Supplied records section start

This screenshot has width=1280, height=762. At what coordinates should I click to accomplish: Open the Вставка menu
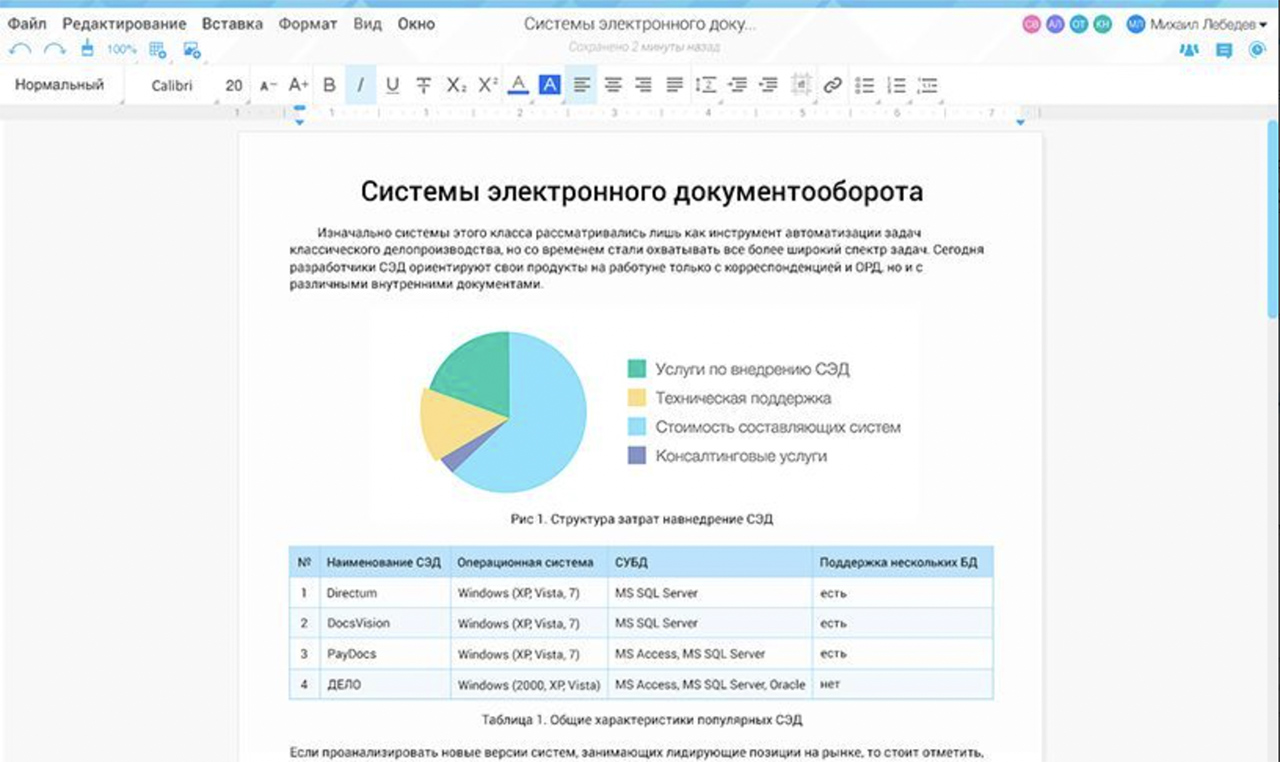[232, 24]
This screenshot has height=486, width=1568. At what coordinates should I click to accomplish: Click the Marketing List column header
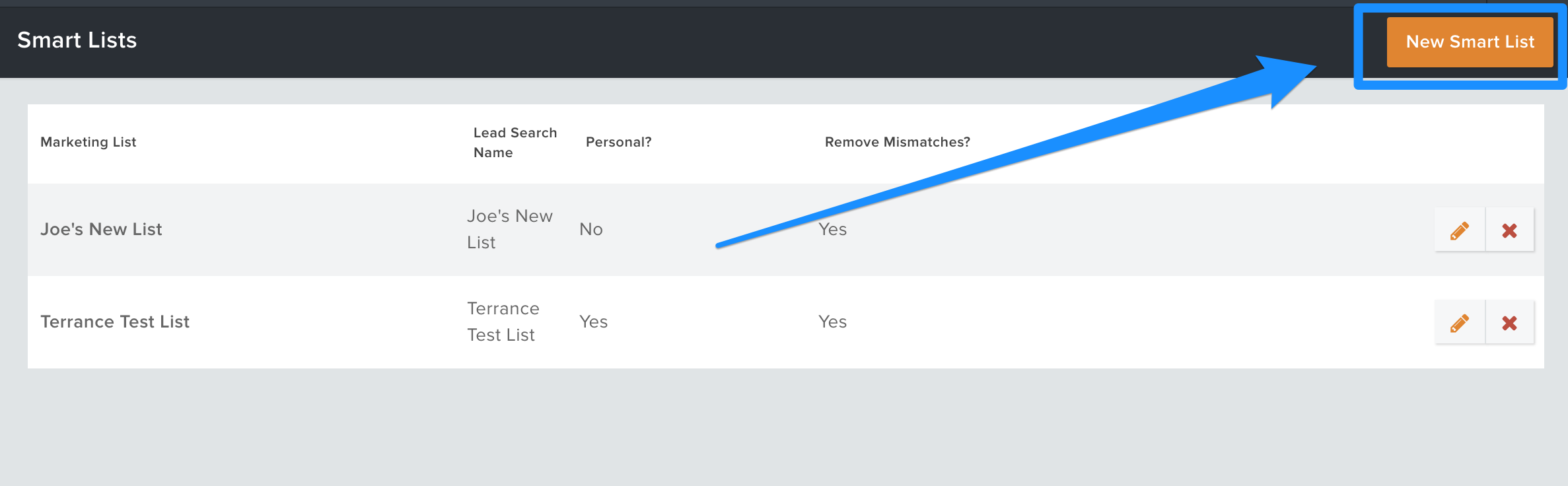(x=89, y=142)
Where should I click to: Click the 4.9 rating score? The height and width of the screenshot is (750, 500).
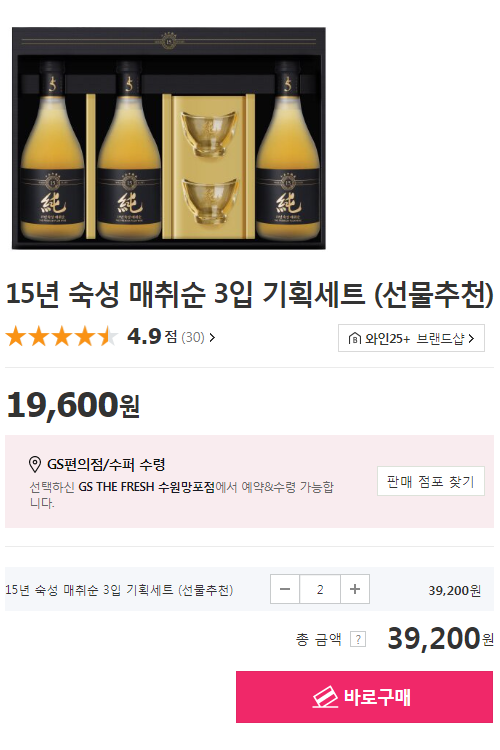pos(144,337)
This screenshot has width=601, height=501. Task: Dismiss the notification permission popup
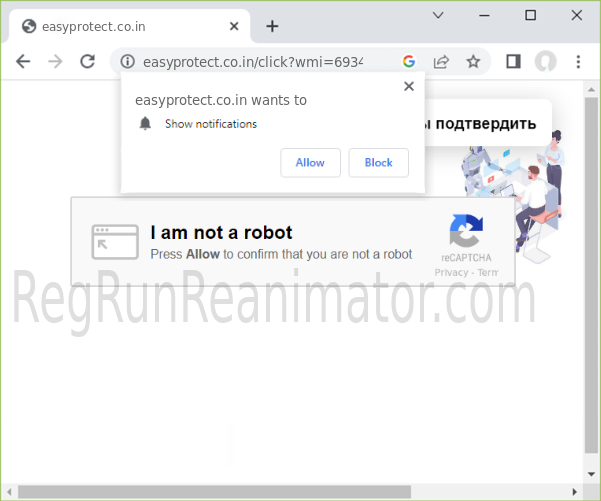tap(408, 87)
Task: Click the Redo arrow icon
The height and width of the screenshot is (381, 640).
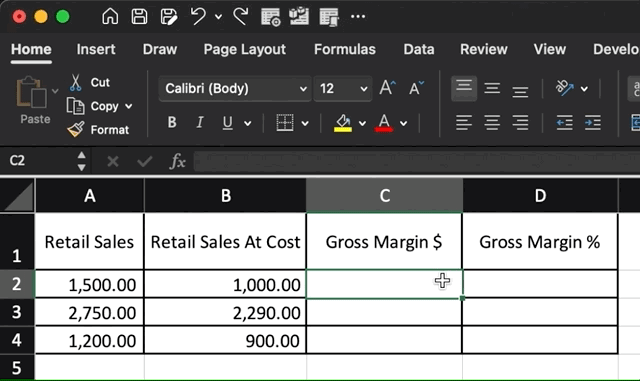Action: point(241,17)
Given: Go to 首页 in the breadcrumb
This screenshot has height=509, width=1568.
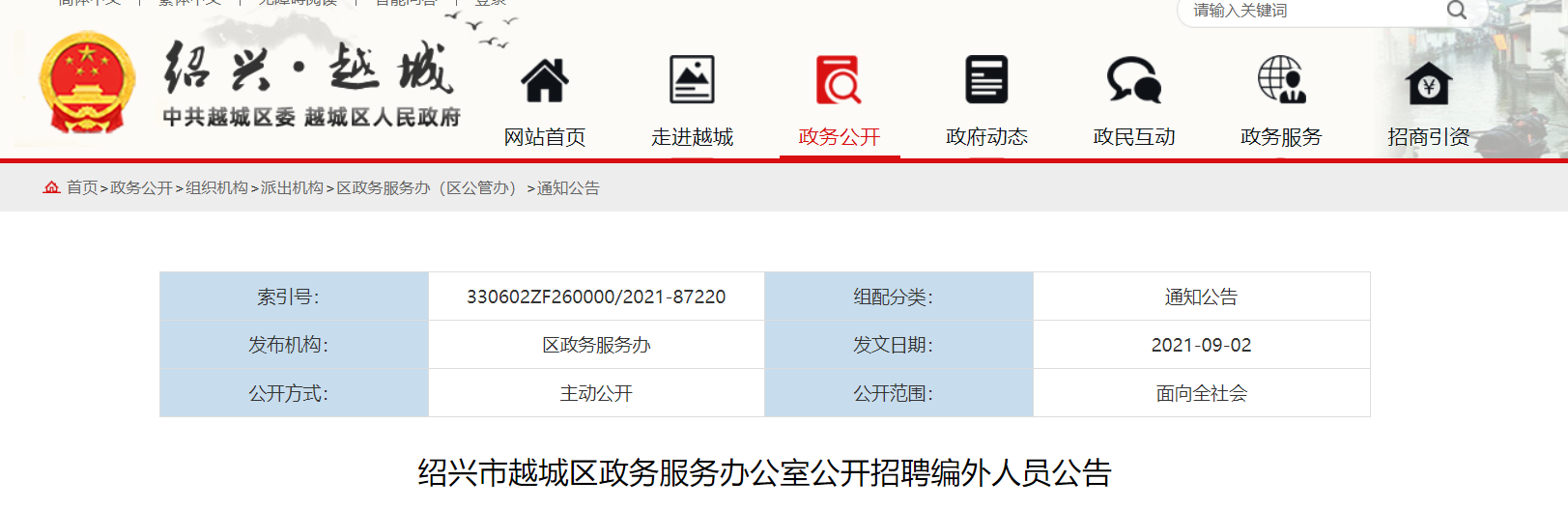Looking at the screenshot, I should pos(82,188).
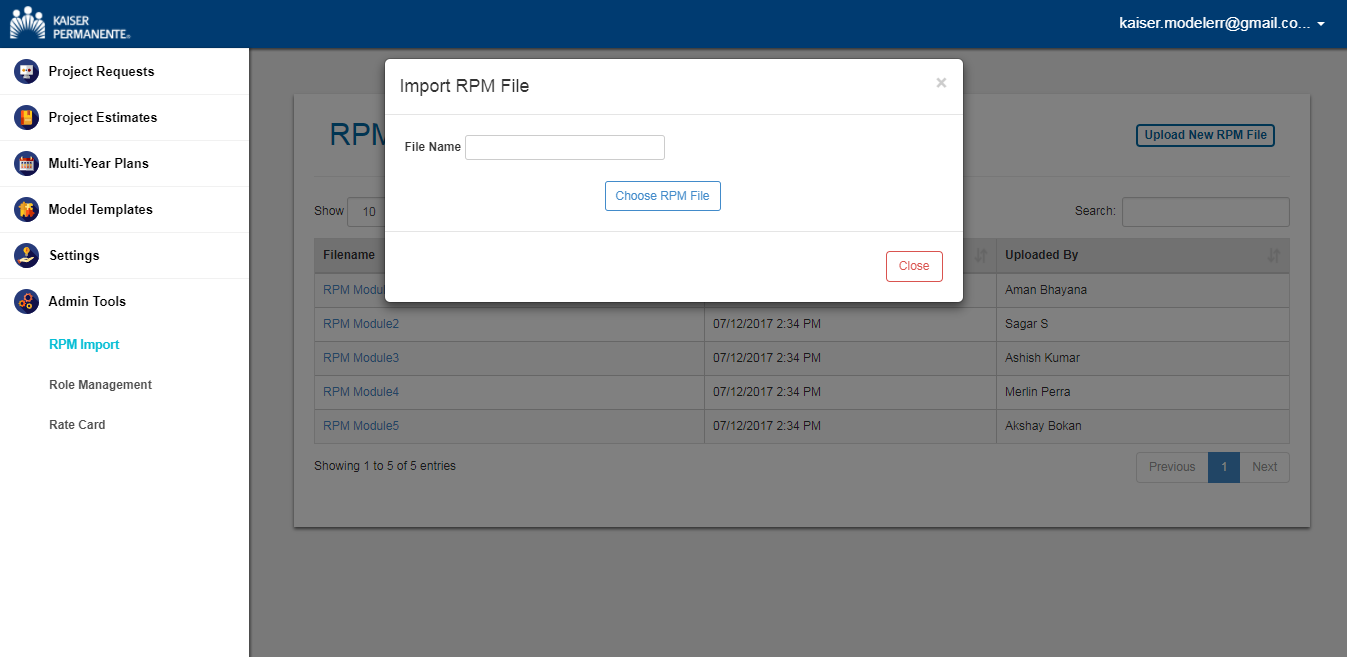Click the Kaiser Permanente logo
1347x657 pixels.
pyautogui.click(x=70, y=24)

Supplied records section end

Your instructions:
Repeat the lines from the line containing "This screenshot has width=601, height=501." through the end of the material above exactly, with no pictures and nothing else.

The answer:
This screenshot has width=601, height=501. Task: Dismiss the notification permission popup
tap(408, 87)
Task: Click the Redo arrow icon
The height and width of the screenshot is (381, 640).
Action: point(241,17)
Given: Go to 首页 in the breadcrumb
This screenshot has height=509, width=1568.
Looking at the screenshot, I should pos(82,188).
Click the Kaiser Permanente logo
1347x657 pixels.
pyautogui.click(x=70, y=24)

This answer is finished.